Regardless of an author's worldview, a quality story is true to life and human nature, not neatly packaged propaganda.

I've always like the Flannery O'Connor quote, "The Christian writer does not decide what would be good for the world and then proceed to deliver it. Like a very doubtful Jacob, he confronts what stands in his path and wonders if he will come out of the struggle at all."

Whether or not Christian writers choose to incorporate Christian themes or references in their stories, it's that kind of humility described in the above quote that lends itself to nuance and quality work.

Alpha Red Comic's avatar

When creating Christian fiction, I think its important to know WHO your audience is and WHY you're creating what you're creating. Walking the line between compelling and causing some folks to stumble is tricky.

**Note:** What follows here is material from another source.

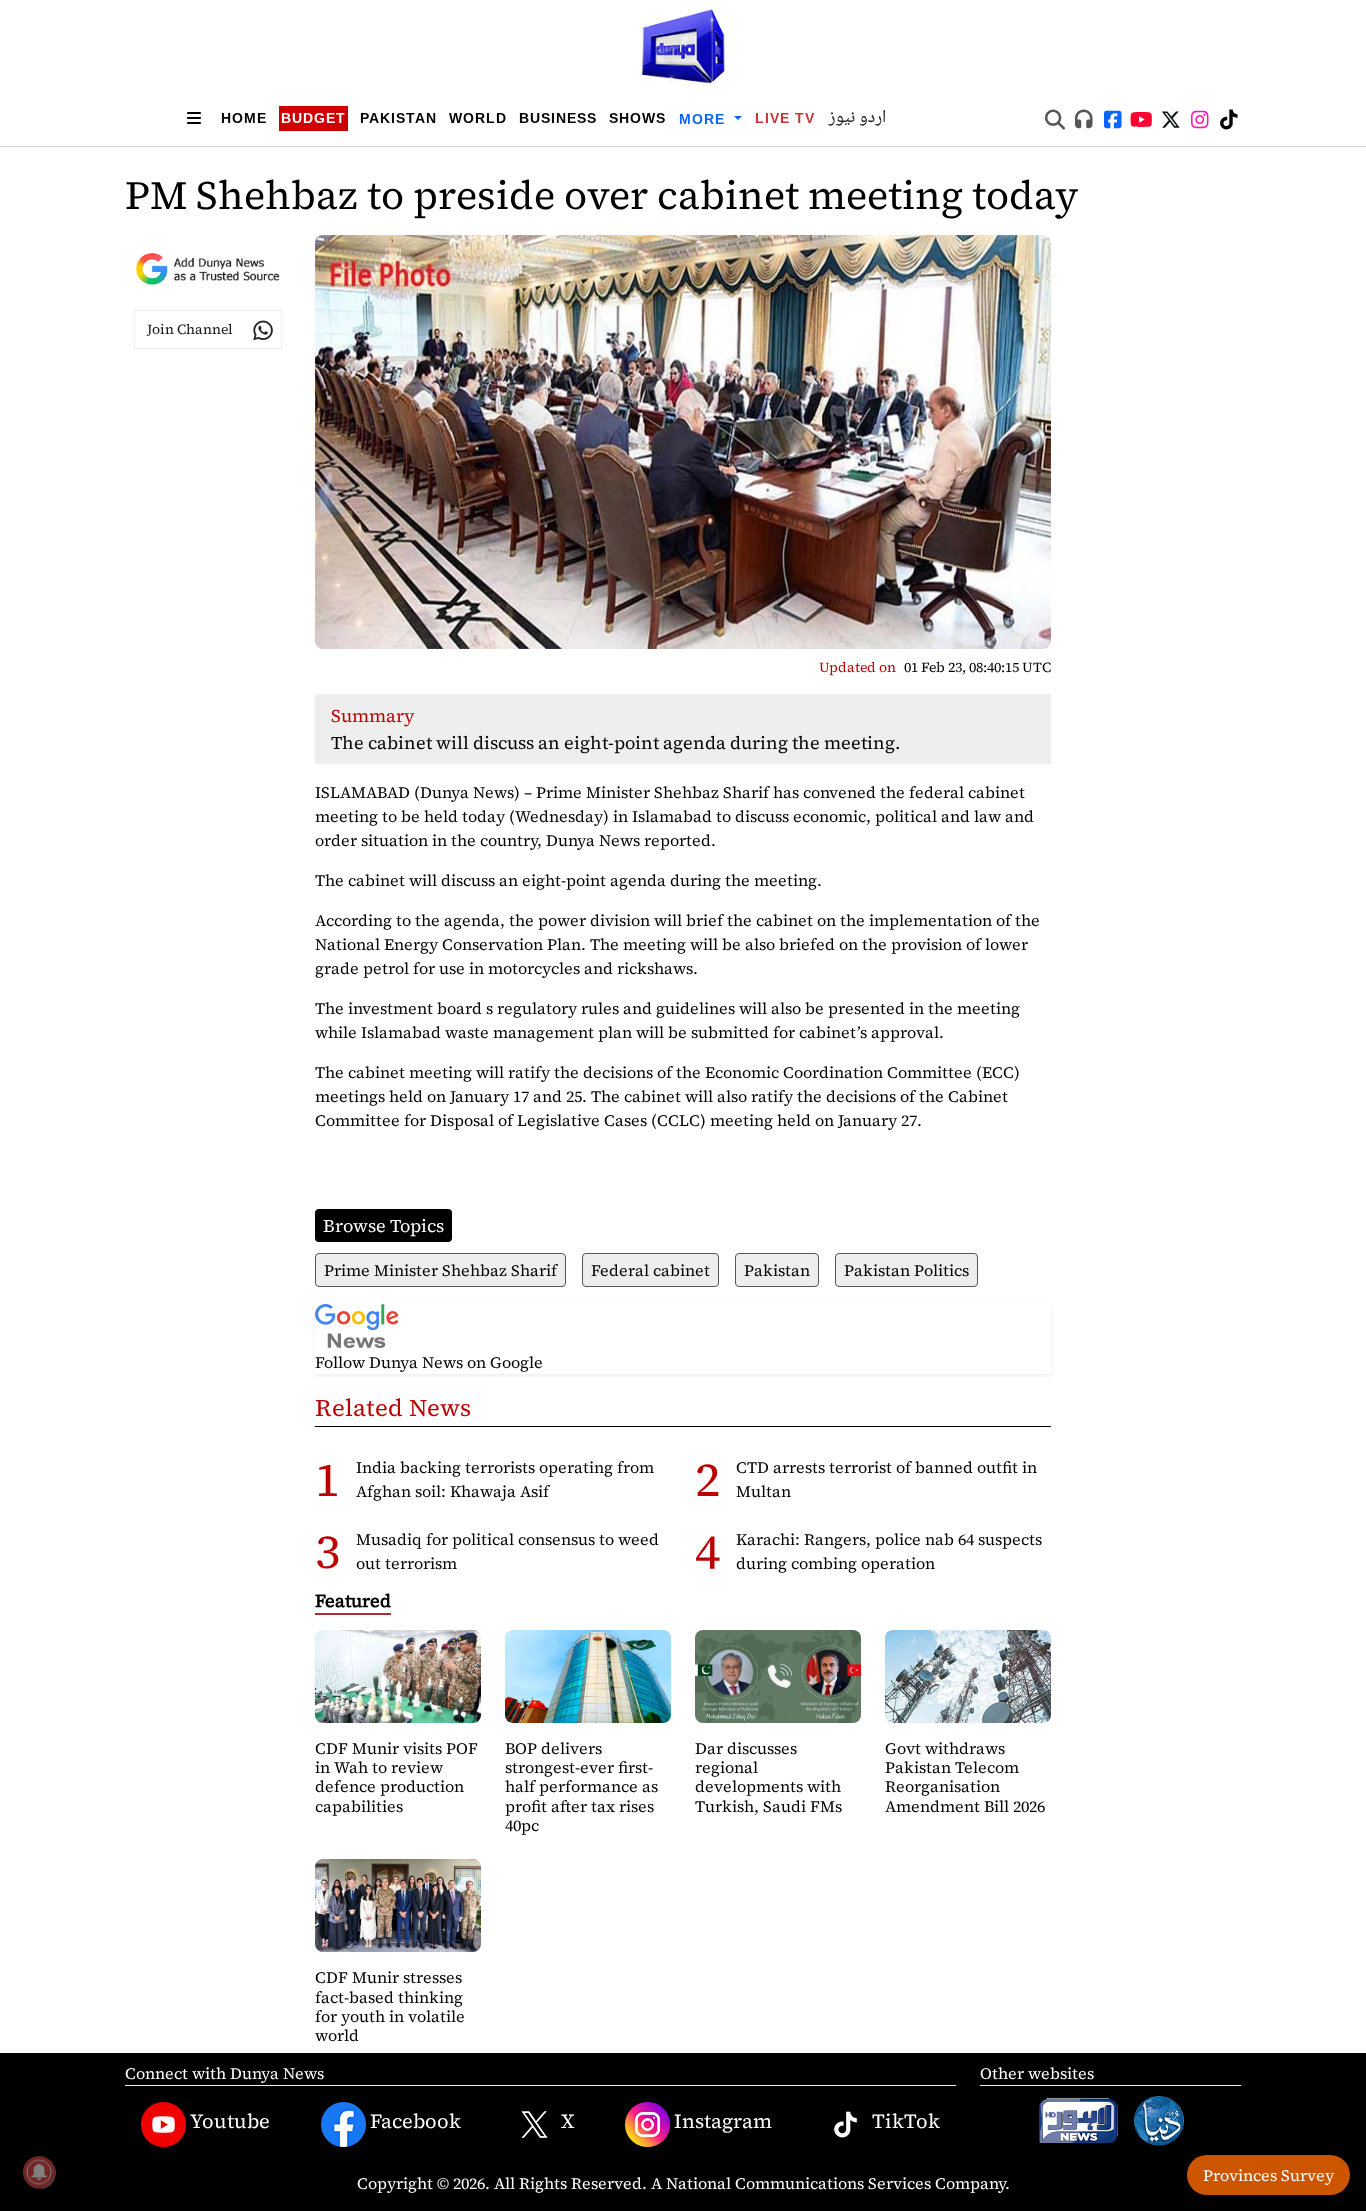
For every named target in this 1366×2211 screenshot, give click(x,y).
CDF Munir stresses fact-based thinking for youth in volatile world (390, 2006)
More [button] (704, 119)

I think if you're creating content for "everyone" and you have characters that are Christian, understand that there might still be too much sin and darkness being used to make the story compelling (extreme gore or violence graphically portrayed and sexually suggestive portrayals of women) can plant sinful thoughts and images in more innocent believers. That's where knowing who you're audience is intended to be (marketed to) is important.

There's also room for Christian fiction, done well, that can feel ham-fisted to some but offer younger or more intentionally discerning Christians something to enjoy. If you're creating Christian fiction for Christians you wouldn't (shouldn't?) graphically depict extreme violence or sexually suggestive situations and imagery.

There's room for both.

Story first, for sure. But you CAN have a great, overtly Christian story where their faith in Christ is what gives them strength or peace, causes them to forgive, inspires them to sacrifice or do something heroic.

As a Christian consumer, I try to stick to the Christian content aimed at Christians, created by Christians. It's painful at times to find the quality offerings but I support my family in Christ.

Although, I wasn't always Christian, so I am tempted to revisit my favorite super heroes when I think it's safe (or relatively safe) from THE MESSAGE or the extreme gore, violence, language, & sex.